Stored records:
[Start of Attachment]
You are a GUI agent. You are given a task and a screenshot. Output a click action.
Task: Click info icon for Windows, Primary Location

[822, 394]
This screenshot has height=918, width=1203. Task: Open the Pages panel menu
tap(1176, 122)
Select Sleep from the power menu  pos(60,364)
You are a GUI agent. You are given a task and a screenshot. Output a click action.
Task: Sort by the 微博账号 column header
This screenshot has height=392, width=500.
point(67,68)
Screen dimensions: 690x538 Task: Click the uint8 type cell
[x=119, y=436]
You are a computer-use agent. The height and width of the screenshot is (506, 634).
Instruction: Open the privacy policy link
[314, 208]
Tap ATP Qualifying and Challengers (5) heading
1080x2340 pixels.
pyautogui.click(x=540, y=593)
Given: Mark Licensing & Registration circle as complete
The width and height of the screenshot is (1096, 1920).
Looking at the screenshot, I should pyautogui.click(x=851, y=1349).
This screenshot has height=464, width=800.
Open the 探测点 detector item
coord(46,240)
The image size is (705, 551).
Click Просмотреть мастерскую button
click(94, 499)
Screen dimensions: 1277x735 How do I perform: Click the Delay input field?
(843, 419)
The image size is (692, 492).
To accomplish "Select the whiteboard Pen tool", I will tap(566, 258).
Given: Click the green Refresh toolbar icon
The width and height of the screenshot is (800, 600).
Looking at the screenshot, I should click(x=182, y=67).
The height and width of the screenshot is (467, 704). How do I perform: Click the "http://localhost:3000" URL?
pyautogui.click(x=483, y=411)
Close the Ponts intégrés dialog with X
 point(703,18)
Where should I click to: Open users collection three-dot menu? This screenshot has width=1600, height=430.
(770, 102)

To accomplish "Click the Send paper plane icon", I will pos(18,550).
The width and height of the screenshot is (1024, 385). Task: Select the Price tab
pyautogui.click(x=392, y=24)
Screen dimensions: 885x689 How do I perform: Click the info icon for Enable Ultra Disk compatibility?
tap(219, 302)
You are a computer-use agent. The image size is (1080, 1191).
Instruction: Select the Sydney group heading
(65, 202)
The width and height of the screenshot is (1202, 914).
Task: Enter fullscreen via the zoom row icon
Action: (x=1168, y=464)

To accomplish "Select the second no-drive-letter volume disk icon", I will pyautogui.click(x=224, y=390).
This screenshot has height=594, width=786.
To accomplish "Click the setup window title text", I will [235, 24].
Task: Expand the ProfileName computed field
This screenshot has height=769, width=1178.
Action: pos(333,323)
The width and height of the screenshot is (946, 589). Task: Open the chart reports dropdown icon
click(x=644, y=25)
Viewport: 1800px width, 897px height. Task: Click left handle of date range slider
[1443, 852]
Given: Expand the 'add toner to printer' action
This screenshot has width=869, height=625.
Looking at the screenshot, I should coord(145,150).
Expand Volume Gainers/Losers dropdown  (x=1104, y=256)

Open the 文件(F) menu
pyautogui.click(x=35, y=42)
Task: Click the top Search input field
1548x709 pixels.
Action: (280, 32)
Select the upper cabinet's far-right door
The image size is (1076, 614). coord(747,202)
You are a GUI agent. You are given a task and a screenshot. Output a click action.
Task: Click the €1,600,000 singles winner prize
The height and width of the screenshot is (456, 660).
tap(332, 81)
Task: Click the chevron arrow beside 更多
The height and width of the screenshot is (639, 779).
[End of Attachment]
Activity>
Repeat the entries above exactly, leaving nothing out.

Solution>
You are a GUI agent. You are given a task and a screenshot. Output a click action.
Task: Click info icon for Windows, Primary Location

[822, 394]
This screenshot has height=918, width=1203. Task: Open the Pages panel menu
tap(1176, 122)
Select Sleep from the power menu  pos(60,364)
You are a GUI agent. You are given a task and a screenshot. Output a click action.
Task: Sort by the 微博账号 column header
This screenshot has height=392, width=500.
point(67,68)
Screen dimensions: 690x538 Task: Click the uint8 type cell
[x=119, y=436]
You are a computer-use agent. The height and width of the screenshot is (506, 634).
Instruction: Open the privacy policy link
[314, 208]
Tap ATP Qualifying and Challengers (5) heading
1080x2340 pixels.
pyautogui.click(x=540, y=593)
Given: Mark Licensing & Registration circle as complete
The width and height of the screenshot is (1096, 1920).
Looking at the screenshot, I should pyautogui.click(x=851, y=1349).
This screenshot has height=464, width=800.
Open the 探测点 detector item
coord(46,240)
The image size is (705, 551).
Click Просмотреть мастерскую button
click(94, 499)
Screen dimensions: 1277x735 How do I perform: Click the Delay input field?
(843, 419)
The image size is (692, 492).
To accomplish "Select the whiteboard Pen tool", I will tap(566, 258).
Given: Click the green Refresh toolbar icon
The width and height of the screenshot is (800, 600).
Looking at the screenshot, I should click(x=182, y=67).
The height and width of the screenshot is (467, 704). How do I perform: Click the "http://localhost:3000" URL?
pyautogui.click(x=483, y=411)
Close the Ponts intégrés dialog with X
 point(703,18)
Where should I click to: Open users collection three-dot menu? This screenshot has width=1600, height=430.
(770, 102)

To accomplish "Click the Send paper plane icon", I will pos(18,550).
The width and height of the screenshot is (1024, 385). Task: Select the Price tab
pyautogui.click(x=392, y=24)
Screen dimensions: 885x689 How do I perform: Click the info icon for Enable Ultra Disk compatibility?
tap(219, 302)
You are a computer-use agent. The image size is (1080, 1191).
Instruction: Select the Sydney group heading
(65, 202)
The width and height of the screenshot is (1202, 914).
Task: Enter fullscreen via the zoom row icon
Action: (x=1168, y=464)

To accomplish "Select the second no-drive-letter volume disk icon", I will pyautogui.click(x=224, y=390).
This screenshot has height=594, width=786.
To accomplish "Click the setup window title text", I will [235, 24].
Task: Expand the ProfileName computed field
This screenshot has height=769, width=1178.
Action: pos(333,323)
The width and height of the screenshot is (946, 589). Task: Open the chart reports dropdown icon
click(x=644, y=25)
Viewport: 1800px width, 897px height. Task: Click left handle of date range slider
[1443, 852]
Given: Expand the 'add toner to printer' action
This screenshot has width=869, height=625.
Looking at the screenshot, I should coord(145,150).
Expand Volume Gainers/Losers dropdown  (x=1104, y=256)

Open the 文件(F) menu
pyautogui.click(x=35, y=42)
Task: Click the top Search input field
1548x709 pixels.
Action: (280, 32)
Select the upper cabinet's far-right door
The image size is (1076, 614). coord(747,202)
You are a GUI agent. You are given a task and a screenshot. Output a click action.
Task: Click the €1,600,000 singles winner prize
The height and width of the screenshot is (456, 660).
tap(332, 81)
Task: Click the chevron arrow beside 更多
The height and width of the screenshot is (639, 779).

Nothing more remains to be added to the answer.